The plan aims to save $500 million annually by modifying the retail window hours to match customer use, rather than close rural post offices, according to a USPS release. Brennan did not elaborate on exactly by how much the hours would be modified. Access to retail lobby and PO Boxes will remain unchanged and the town’s zip code and community identity will be retained.
The new strategy will be implemented over two years and completed by September 2014. The USPS will file a request with the Postal Regulatory Commission (PRC) later in May for an advisory opinion and to review the plan before making changes.
“The post offices in rural America will remain open unless a community has a strong preference for one of the other options,” said USPS chief operating officer Megan Brennan in a statement.

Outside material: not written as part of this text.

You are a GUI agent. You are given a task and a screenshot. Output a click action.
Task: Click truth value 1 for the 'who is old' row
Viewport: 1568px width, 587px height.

The suggested measures complement existing alternatives, which include providing mail delivery service by rural carrier or highway contract route to residents and businesses in areas originally targeted for office closures; partnering with local establishments to provide services; and offering service from a nearby post office.
During the 2012 National Postal Forum (NPF) in Orlando in May, Deputy Postmaster General Ron Stroman alluded that the closure of brick-and-motar locations was inevitable.
In July 2011, USPS announced that nearly 3,700 post offices would be studied for potential closures in the wake of continued mail volume decline, ongoing financial challenges and changing customer behavior. USPS held thousands of community meetings and conducted a study in affected locations, which it then used to construct the alternative plan, according to a separate statement.
After the U.S. Senate approved legislation intended to reform laws that govern the postal service at the end of April, Thurgood Marshall Jr., chairman of the USPS board of governors said that the USPS loses $25 million every day and asked the Senate for help to put the postal service back on the path to financial stability.
The “bottom line is that the Senate bill does not provide the postal service with the flexibility and speed it needs to have a sustainable business model,” Marshall said.